Hi Luke (and Arno -
I passed the question on to a Swiss friend who is active in hiking and travel throughout Switzerland in all seasons. He is not a cyclist.
Here is his reply, in two parts-
<<"He won’t meet -30°C temperatures in the Alps, at places where there are roads. He will find opportunities to refill his water bottles after having used less than two liters. If he doesn’t want to cycle on high traffic roads, and at the same time wants to do his cycling in the winter, he is running into a contradiction: the few roads that are open are used by trucks and buisses essential to bring food, fuel, school pupils etc. to the last village of remote valleys. On the other hand, if he did his trip between May and November he would have access to small mountain passes, still paved, or maybe unpaved, but with almost no trafic (such as the Sanetsch between Bern and Valais).
So much for good advice. Now, great inventions and discoveries were made by unreasonable people who did not listen to good advice! So:
A list of the Swiss mountain pass roads, their max. slope and whether opened or closed, if so when, can be found on the web pages of the TCS (=Swiss AA). Available in the three Swiss languages, not English, but it is fairly easy to figure out the months names. That’s here:
I have noted on the pass list in your message the finding on Swiss passes, most are open throughout the year.
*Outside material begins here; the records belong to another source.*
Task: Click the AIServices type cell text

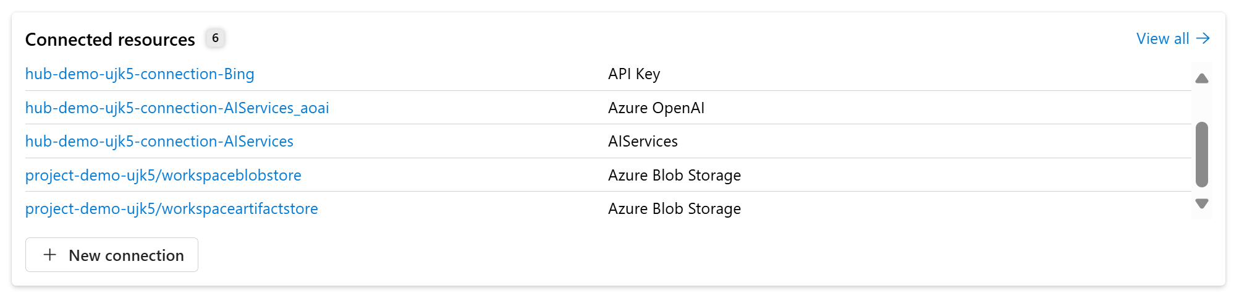Action: click(x=643, y=142)
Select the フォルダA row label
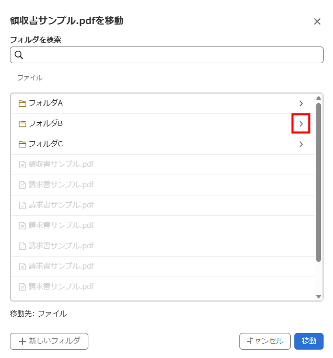Viewport: 333px width, 358px height. 45,103
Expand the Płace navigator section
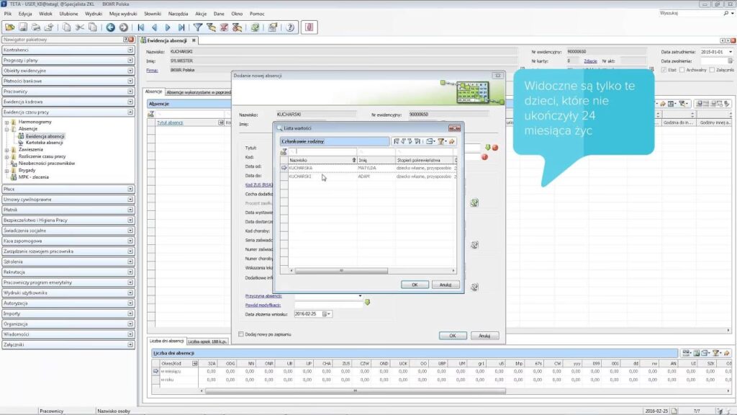 pos(130,189)
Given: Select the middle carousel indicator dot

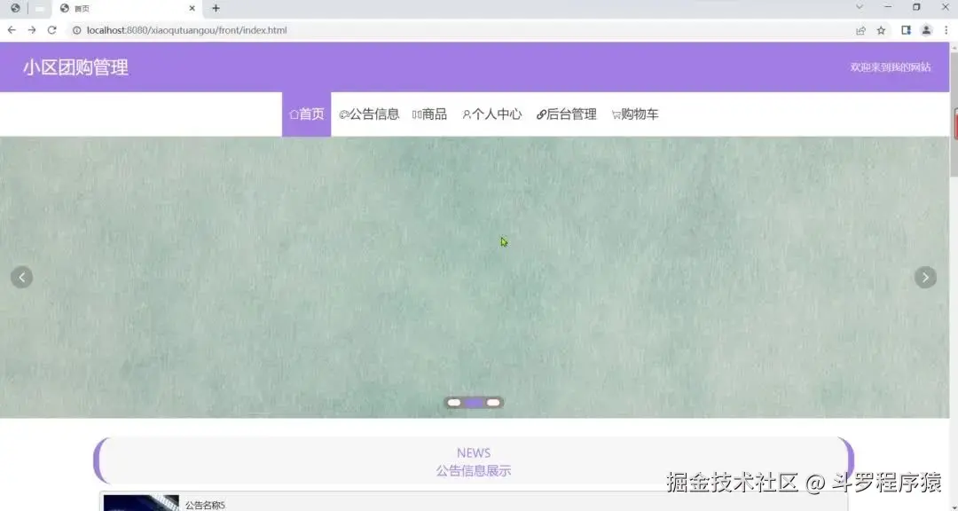Looking at the screenshot, I should click(474, 402).
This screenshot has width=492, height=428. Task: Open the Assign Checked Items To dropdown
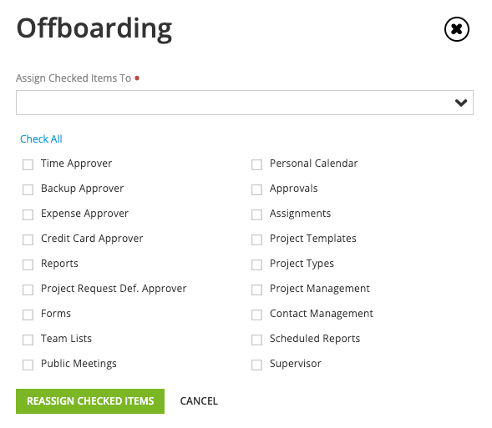[x=245, y=103]
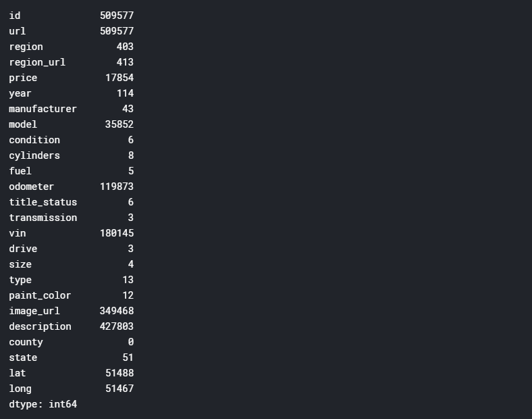Click the 'condition' row label

coord(34,140)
Of course this is an indication only, the police makes decisions based on the actual weather conditions. Sometimes they close the road at the announced time in spite of there being no snow, to carry out road maintenance jobs. I would strongly advice not to go on closed roads, the avalanche protection structures on roads are insufficient to protect against winter avalanches. If you break that rule, at least don’t go alone.
From my motorbike days I know some of the passes in the other countries. No idea about they being open or closed in the winter. I suppose the Reschen Pass (Austria/Italy), which is at a low elevation, would be open throughout the year.">>
<<"He can also check out the site of MeteoSwiss:
Also available in English. I suppose that « Slippery Roads » could be useful, but only for short-term information (up to one week). As right now there is no slippery road in all Switzerland, it does not look impressive. MeteoSwiss also has an app for smartphones. Very useful, and rather accurate.">>
Arno- I am recalling my drives through mountain tunnels on the traverses of the passes in the winter (or other seasons). If they are long they stink from exhaust fumes , and have no special provisions for cyclists, if I recall correctly.
I suppose that bicycles have the same status as automobiles on those roads, but I'd not want to be in one of the long uphill tunnels.